It’s unlikely that the Obama administration intended to highlight the case of these other prisoners — who can rightly be regarded as “America’s Disappeared” — but it’s clear that, although their existence was barely mentioned in the mainstream media, the revelation of this official figure will only lead to calls for the administration to explain what happened to the other 80 prisoners.
7: Hassan Ghul
Whether “guilty” or not, the treatment of these men remains one of the dirtiest secrets in the “War on Terror.” Some (beyond the 14) may have also been transferred to Guantánamo, others are undoubtedly still held in Bagram, and others have been returned to the custody of their home countries — or, perhaps, to be disposed of in third countries. In addition, as a result of Obama’s executive order, in January, compelling the CIA to close all secret prisons, it also seems probable that, if any of the 80 were still in secret prisons at the time, they too have since been spirited away to the custody of other countries.
It’s clear, however, that justifying the disposal of these men without any accountability whatsoever would be intolerable even if they were all confirmed terrorists, and is only made more chilling because the “evidence” against them has never been made available at all, and because of the possibility that, as has been so prevalent in the “War on Terror,” grievous mistakes were made, and innocent men, or men with no significant connection with terrorism, were also swept up in the indiscriminating global dragnet that the Bush administration created in the wake of the 9/11 attacks.
A case in point, I believe, may be the only “ghost prisoner” mentioned by name in the Bradbury memos: “Gul,” who is clearly Hassan Ghul, one of 39 suspected “ghost prisoners” mentioned in “Off the Record” (PDF), a report by several human rights groups that was issued in June 2007. Seized in northern Iraq in January 2004, Ghul was touted by the administration as a significant figure in al-Qaeda on his capture, and the memos reveal how particular techniques were applied to him because the interrogation team believed he “maintain[ed] a tough, Mujahidin fighter mentality and ha[d] conditioned himself for a physical interrogation.”
Whether any of this was true or not is unknown. Although Ghul was listed as missing in “Off the Record,” a British citizen, Rangzieb Ahmed, who was convicted of terrorist offences in the UK in December 2008, after being tortured in Pakistani custody, reported to the British human rights group Cageprisoners (PDF) that, after two and a half years in secret CIA prisons, Ghul was transferred to Pakistani custody, and occupied the cell next to him in a prison in a safe house in Pakistan until January 2007, when he was moved to another unknown location.
From this brief report, it is impossible to know if Ghul was transferred to Pakistani custody because the CIA had downplayed his significance, or even if the US administration had mistaken him for someone else and wanted to get rid of him, or if the CIA was still involved with his imprisonment, but had simply moved him to a secret facility that was ostensibly under the control of the Pakistanis, as part of an ongoing process of shifting “black sites” into less noticeable locations. Either way, his story shines a much-needed light on a largely overlooked corner of the “War on Terror,” and its sudden resurfacing, in Steven Bradbury’s torture memos, will only increase calls for further investigations into the whereabouts of “America’s Disappeared.”

TO BE DONE:
[1] According to the article on the CIA's ghost prisoners, where and when was Hassan Ghul seized?
[2] Continue the article on the CIA's ghost prisoners, picking up after its final sentence.
The data that comes next has no connection to the article on the CIA's ghost prisoners.

RAW DATA:
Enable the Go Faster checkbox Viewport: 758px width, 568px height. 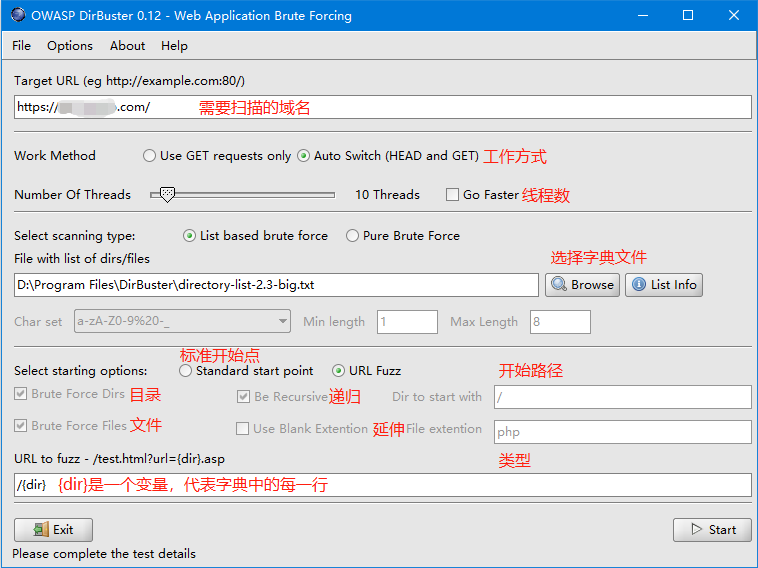click(452, 195)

ANSWERS:
[1] In northern Iraq in January 2004.

[2]
8: The important role of Jack Goldsmith in resisting the culture of torture
Now that these memos are out in the open, it is, I believe, important to look back at the role played by Jack Goldsmith, who took over from Bybee as the head of the OLC in October 2003. A supposedly “safe pair of hands,” who, with John Yoo, was regarded as “a leading proponent of the view that international standards of human rights should not apply in cases before US courts,” Goldsmith in fact turned out to be a nightmare for the administration, as he withdrew four pieces of legal advice — including the “torture memo” and a March 2003 memo approving the more general use of “enhanced interrogation techniques” — because he regarded them as “tendentious, overly broad and legally flawed.”
As Goldsmith explained in September 2007 to Jeffrey Rosen of the New York Times, he concluded that the “torture memo” contained advice that “defined torture far too narrowly,” and also took exception to the memo’s claim that “any effort by Congress to regulate the interrogation of battlefield combatants would violate the Constitution’s sole vesting of the Commander in Chief authority in the President,” explaining that he believed that “this extreme conclusion” would “call into question the constitutionality of federal laws that limit interrogation, like the War Crimes Act of 1996, which prohibits grave breaches of the Geneva Conventions, and the Uniform Code of Military Justice, which prohibits cruelty and maltreatment.” He added that he “found the tone of both opinions ‘tendentious’ rather than cautious and feared that they might be interpreted as an attempt to immunize government officials for genuinely bad acts.”
When it came to withdrawing the “torture memo,” Goldsmith was acutely aware that it would anger the administration, because it “provided the legal foundation for the CIA’s interrogation program,” and, as Rosen described it,
he made a strategic decision: on the same day that he withdrew the opinion, he submitted his resignation, effectively forcing the administration to choose between accepting his decision and letting him leave quietly, or rejecting it and turning his resignation into a big news story. ”If the story had come out that the US government decided to stick by the controversial opinions that led the head of the Office of Legal Counsel to resign, that would have looked bad,” Goldsmith told me. ”The timing was designed to ensure that the decision stuck.”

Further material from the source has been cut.